Work task:
A full, exact copy of the records below is the required answer.

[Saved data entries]
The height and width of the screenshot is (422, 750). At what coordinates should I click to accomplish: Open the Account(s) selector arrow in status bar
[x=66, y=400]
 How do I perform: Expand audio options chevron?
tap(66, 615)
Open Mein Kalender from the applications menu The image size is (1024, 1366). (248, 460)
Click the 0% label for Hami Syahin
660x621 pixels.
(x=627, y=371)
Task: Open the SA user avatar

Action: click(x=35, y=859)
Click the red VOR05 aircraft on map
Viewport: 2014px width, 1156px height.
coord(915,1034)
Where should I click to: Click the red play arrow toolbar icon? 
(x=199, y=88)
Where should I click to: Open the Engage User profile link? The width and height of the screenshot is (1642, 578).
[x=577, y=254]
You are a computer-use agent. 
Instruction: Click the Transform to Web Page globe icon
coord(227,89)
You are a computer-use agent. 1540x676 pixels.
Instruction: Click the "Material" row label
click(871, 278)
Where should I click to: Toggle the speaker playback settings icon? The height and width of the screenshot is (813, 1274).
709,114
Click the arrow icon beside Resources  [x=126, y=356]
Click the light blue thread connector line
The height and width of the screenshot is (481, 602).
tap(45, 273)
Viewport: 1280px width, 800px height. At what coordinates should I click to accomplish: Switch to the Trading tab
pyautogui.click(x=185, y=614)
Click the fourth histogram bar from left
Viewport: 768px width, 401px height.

Task response:
The height and width of the screenshot is (422, 750). At what coordinates should I click to accomplish: Open the Account(s) selector arrow in status bar
[x=66, y=400]
 How do I perform: Expand audio options chevron?
tap(66, 615)
Open Mein Kalender from the applications menu The image size is (1024, 1366). (248, 460)
Click the 0% label for Hami Syahin
660x621 pixels.
(x=627, y=371)
Task: Open the SA user avatar

Action: click(x=35, y=859)
Click the red VOR05 aircraft on map
Viewport: 2014px width, 1156px height.
coord(915,1034)
Where should I click to: Click the red play arrow toolbar icon? 
(x=199, y=88)
Where should I click to: Open the Engage User profile link? The width and height of the screenshot is (1642, 578).
[x=577, y=254]
You are a computer-use agent. 
Instruction: Click the Transform to Web Page globe icon
coord(227,89)
You are a computer-use agent. 1540x676 pixels.
Instruction: Click the "Material" row label
click(871, 278)
Where should I click to: Toggle the speaker playback settings icon? The height and width of the screenshot is (813, 1274).
709,114
Click the arrow icon beside Resources  [x=126, y=356]
Click the light blue thread connector line
The height and width of the screenshot is (481, 602).
tap(45, 273)
Viewport: 1280px width, 800px height. At what coordinates should I click to accomplish: Switch to the Trading tab
pyautogui.click(x=185, y=614)
Click the fourth histogram bar from left
Viewport: 768px width, 401px height.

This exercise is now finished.